The presenter said, “We took in 443 dogs total” and described live outcomes during that period: 100 adoptions, 135 returns to owner, and 164 rescue transfers. The agency said many animals — especially cats and kittens — leave the shelter through local and regional rescue partners, naming Renegade Paws, Coastal Pet Rescue and Red Clay among frequent partners. The presenter said rescue pull agreements are mostly verbal: “It's mostly verbal,” and that rescue groups typically assume financial responsibility after a medical pull, though the county sometimes provides emergency care before a transfer.
Why it matters: the shelter said it handled 3,429 calls year‑to‑date, with welfare checks and dogs-at-large among the most frequent responses.

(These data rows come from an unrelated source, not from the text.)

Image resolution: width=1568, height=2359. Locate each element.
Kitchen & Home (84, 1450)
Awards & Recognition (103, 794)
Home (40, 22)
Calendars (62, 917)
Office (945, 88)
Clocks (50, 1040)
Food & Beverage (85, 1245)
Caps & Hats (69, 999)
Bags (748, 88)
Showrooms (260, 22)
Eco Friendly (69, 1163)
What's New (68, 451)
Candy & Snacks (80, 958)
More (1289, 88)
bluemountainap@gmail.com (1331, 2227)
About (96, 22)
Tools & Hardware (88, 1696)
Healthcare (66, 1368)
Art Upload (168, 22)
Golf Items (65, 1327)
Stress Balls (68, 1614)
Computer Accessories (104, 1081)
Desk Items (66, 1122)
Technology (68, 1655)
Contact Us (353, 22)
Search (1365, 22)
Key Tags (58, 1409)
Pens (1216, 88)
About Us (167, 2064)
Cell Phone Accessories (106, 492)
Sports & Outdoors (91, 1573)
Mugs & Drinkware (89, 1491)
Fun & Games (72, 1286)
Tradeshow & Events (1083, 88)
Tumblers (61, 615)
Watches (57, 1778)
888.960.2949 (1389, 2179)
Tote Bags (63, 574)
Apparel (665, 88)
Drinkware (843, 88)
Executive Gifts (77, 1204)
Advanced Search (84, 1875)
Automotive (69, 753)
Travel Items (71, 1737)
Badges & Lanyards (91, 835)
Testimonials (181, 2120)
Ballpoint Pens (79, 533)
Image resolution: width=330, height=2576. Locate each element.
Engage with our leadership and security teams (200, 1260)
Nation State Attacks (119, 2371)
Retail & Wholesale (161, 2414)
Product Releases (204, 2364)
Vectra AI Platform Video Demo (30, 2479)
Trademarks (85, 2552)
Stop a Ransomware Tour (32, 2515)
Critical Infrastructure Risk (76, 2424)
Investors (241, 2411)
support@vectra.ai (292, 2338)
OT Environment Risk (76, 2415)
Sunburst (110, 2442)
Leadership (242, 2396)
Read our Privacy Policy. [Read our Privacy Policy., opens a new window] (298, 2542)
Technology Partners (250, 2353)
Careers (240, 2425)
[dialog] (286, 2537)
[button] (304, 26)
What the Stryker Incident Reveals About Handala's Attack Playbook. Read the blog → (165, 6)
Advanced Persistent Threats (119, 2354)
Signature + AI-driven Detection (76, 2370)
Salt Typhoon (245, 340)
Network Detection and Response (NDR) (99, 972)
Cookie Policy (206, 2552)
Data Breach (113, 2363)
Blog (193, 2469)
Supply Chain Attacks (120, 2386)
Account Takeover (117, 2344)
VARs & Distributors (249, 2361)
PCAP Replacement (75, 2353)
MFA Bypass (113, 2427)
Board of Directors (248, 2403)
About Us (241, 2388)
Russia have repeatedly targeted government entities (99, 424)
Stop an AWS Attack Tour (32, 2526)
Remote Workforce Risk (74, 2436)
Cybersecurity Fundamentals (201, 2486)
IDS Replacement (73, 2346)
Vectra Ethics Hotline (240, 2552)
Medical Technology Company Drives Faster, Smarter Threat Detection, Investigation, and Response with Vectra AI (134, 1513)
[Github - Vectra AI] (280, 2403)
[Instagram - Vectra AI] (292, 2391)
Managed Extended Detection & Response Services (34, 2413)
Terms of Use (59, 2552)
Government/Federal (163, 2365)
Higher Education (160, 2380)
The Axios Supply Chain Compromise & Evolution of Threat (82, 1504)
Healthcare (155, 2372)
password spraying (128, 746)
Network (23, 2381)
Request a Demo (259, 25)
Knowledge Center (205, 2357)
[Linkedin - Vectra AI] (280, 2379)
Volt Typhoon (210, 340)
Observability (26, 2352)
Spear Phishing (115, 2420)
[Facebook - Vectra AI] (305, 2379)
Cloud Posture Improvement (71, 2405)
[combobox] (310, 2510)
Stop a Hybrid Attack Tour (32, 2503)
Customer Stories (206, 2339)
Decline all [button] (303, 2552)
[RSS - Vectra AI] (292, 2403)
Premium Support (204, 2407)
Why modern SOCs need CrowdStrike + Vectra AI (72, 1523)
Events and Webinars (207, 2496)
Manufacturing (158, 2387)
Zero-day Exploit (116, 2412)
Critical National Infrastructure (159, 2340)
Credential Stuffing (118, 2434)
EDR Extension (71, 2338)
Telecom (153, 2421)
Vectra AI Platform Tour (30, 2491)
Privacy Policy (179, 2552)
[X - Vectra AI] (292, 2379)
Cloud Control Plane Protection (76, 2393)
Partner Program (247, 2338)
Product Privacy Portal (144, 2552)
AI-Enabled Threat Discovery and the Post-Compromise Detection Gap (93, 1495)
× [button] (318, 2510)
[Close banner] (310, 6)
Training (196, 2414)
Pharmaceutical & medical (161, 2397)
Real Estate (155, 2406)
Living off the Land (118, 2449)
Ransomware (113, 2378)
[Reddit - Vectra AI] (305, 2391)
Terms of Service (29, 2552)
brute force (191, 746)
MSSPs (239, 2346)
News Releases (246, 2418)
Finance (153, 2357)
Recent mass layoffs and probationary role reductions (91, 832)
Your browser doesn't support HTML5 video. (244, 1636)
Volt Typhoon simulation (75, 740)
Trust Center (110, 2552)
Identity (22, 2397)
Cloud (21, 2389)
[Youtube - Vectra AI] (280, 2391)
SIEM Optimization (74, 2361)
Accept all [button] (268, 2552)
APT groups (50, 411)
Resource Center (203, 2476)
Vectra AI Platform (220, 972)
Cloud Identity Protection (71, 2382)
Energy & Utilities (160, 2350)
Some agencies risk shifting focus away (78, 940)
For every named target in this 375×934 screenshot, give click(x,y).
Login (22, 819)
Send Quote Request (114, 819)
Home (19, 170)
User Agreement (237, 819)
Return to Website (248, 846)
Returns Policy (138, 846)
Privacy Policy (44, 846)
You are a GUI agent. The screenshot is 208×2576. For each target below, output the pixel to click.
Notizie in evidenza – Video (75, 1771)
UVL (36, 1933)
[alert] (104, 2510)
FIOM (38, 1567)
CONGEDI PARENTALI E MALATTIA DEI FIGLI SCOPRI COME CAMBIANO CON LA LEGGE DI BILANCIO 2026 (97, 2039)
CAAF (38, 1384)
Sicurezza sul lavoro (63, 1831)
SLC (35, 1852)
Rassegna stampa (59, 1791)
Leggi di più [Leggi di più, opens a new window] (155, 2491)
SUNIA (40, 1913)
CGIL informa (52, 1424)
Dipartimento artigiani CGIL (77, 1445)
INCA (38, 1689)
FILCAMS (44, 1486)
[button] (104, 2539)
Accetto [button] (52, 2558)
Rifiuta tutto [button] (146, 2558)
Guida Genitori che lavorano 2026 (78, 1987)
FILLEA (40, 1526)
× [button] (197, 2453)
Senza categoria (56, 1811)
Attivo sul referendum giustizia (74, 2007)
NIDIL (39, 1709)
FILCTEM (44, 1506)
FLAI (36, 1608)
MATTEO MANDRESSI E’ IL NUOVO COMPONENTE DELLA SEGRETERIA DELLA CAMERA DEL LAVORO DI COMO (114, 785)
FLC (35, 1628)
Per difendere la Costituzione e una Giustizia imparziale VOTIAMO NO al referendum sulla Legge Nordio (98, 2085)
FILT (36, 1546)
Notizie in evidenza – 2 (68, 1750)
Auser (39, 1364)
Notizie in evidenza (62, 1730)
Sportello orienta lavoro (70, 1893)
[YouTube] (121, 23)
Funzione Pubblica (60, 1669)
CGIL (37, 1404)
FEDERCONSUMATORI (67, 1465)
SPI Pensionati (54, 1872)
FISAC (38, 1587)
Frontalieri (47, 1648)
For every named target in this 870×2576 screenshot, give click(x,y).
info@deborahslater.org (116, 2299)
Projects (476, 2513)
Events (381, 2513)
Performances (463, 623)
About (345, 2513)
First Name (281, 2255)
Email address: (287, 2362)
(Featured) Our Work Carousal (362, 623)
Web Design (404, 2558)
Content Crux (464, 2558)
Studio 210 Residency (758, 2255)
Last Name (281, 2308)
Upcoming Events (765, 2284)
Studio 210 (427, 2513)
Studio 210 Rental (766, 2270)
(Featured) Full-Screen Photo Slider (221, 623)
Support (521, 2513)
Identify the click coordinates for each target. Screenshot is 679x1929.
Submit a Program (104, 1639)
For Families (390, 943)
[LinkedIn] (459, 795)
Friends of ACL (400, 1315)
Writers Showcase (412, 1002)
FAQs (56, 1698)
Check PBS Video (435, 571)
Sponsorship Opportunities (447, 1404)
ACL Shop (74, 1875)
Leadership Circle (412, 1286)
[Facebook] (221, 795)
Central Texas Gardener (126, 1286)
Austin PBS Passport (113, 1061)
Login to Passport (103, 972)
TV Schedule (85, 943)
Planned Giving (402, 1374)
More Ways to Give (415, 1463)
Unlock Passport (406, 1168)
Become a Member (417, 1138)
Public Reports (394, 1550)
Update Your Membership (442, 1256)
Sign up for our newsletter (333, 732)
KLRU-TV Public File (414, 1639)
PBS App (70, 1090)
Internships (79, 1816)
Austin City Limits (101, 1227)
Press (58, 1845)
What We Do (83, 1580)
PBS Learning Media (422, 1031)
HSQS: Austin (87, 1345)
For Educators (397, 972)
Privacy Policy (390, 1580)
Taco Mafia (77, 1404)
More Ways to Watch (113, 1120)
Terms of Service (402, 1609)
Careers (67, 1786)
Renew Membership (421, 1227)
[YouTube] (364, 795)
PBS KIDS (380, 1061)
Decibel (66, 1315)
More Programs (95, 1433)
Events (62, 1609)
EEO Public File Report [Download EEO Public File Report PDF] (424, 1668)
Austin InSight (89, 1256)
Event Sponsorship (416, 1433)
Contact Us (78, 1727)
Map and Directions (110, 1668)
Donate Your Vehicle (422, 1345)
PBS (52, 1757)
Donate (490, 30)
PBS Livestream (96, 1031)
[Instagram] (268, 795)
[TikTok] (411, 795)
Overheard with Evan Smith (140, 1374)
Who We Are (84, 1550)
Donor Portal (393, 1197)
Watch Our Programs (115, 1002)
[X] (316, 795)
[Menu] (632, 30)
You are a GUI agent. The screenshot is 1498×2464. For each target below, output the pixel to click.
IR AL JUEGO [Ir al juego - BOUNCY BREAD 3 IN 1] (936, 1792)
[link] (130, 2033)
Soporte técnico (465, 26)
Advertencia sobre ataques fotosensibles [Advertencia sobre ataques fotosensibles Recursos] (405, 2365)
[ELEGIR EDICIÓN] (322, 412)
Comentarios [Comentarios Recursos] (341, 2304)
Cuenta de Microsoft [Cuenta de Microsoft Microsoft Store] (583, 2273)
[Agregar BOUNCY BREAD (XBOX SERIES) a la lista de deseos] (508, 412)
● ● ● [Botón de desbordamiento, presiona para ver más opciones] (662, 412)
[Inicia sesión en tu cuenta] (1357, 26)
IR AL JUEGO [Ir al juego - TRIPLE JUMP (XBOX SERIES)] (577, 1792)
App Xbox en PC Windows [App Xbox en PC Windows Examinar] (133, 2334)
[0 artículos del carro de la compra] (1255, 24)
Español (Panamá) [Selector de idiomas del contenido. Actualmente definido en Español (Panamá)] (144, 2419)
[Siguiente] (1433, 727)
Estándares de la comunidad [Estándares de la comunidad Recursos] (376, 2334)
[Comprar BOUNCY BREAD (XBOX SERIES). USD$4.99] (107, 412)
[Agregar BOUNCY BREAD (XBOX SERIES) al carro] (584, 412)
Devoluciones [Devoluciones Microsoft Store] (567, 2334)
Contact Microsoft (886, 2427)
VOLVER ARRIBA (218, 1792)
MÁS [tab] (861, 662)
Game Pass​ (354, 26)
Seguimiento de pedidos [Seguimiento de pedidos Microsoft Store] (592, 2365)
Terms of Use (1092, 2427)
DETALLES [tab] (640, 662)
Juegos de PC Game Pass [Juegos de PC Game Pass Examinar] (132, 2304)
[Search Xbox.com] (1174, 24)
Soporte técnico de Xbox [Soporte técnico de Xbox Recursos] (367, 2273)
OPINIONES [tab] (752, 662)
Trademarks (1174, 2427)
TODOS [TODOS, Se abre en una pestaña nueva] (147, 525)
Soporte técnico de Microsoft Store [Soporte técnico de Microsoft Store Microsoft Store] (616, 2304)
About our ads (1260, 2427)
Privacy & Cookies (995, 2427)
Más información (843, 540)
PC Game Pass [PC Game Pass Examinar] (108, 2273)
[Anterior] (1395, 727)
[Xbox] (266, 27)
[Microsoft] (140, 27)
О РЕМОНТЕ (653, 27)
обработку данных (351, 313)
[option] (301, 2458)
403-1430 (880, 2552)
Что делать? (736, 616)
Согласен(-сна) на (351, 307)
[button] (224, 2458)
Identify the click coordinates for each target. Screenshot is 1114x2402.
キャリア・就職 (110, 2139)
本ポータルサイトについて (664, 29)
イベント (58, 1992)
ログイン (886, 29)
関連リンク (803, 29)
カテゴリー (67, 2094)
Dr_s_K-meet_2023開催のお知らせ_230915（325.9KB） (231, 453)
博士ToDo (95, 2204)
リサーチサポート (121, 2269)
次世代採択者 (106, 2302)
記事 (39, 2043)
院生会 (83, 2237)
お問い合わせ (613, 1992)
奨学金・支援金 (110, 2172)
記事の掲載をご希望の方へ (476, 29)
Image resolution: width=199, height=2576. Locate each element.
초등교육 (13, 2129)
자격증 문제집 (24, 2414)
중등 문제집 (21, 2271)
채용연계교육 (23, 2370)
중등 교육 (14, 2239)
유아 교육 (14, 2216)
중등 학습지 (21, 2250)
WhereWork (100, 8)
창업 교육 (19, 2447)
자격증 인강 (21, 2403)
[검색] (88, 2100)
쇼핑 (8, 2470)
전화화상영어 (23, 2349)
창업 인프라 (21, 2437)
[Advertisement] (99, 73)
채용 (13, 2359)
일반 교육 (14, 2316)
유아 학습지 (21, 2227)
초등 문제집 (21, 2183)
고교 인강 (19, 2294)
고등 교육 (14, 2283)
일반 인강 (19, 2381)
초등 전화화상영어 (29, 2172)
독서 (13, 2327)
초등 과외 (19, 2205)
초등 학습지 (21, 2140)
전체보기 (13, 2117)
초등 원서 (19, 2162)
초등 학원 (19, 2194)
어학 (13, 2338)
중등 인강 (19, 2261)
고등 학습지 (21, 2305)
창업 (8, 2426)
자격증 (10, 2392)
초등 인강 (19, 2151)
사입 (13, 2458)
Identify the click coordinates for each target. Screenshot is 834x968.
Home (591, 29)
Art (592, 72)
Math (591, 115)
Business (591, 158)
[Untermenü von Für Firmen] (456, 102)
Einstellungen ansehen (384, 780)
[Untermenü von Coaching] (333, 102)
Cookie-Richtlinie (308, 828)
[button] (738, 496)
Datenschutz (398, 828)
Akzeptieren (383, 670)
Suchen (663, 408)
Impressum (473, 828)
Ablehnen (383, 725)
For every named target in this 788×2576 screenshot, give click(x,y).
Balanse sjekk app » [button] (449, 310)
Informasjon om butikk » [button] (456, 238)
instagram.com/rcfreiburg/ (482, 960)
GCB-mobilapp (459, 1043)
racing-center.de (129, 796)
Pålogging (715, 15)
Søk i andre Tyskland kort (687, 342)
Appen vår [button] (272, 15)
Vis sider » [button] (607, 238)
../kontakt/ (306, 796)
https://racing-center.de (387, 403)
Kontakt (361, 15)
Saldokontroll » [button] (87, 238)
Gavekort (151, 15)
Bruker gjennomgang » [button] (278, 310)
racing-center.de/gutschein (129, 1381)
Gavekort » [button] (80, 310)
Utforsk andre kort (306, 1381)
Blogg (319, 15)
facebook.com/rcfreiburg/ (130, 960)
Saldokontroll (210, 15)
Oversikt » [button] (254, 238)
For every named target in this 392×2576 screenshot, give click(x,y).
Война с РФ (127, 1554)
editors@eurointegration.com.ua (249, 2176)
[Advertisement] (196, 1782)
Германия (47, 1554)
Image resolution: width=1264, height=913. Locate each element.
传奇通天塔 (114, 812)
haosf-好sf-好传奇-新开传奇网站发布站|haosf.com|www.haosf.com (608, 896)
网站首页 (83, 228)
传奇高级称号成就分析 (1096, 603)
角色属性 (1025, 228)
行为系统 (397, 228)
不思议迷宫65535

Staff emphasized the limits of enforcement when animals are not continuously observed: an officer’s arrival often finds the animal gone, and citations require witnesses or on‑scene evidence to proceed. The presenter explained citation practices for rabies tags, neglect/abuse and how the county coordinates with police for more serious state charges.
The update also covered staffing and emergency planning. The shelter is authorized for eight animal-care assistant positions and currently has five filled; staff said they are recruiting to fill the remaining posts. On hurricane preparedness, Animal Services described agreements with Henry County and other partners to set up temporary shelters and move animals 72 hours before a storm if necessary: “We have 3 trailers. We can move animals in our trailers,” the presenter said. The county also keeps certain animals in quarantine during evacuations when they cannot be moved.
Commissioners asked questions about leash-law enforcement and euthanasia. In response to a question about leash law, the presenter said officers can cite owners when they locate a dog and witnesses can testify in court, but that many dog-at-large calls are unfounded because animals are gone before officers arrive. On euthanasia, staff said it remains a last resort for animals that are too severely injured or cannot be relocated safely; they said that during the last three evacuations this had not been necessary.
The board thanked staff for the report and for their hurricane‑response planning. The presentation included multiple requests for public help (e.g., identifying owners for dogs at large) and a call for support in recruiting additional animal-care staff.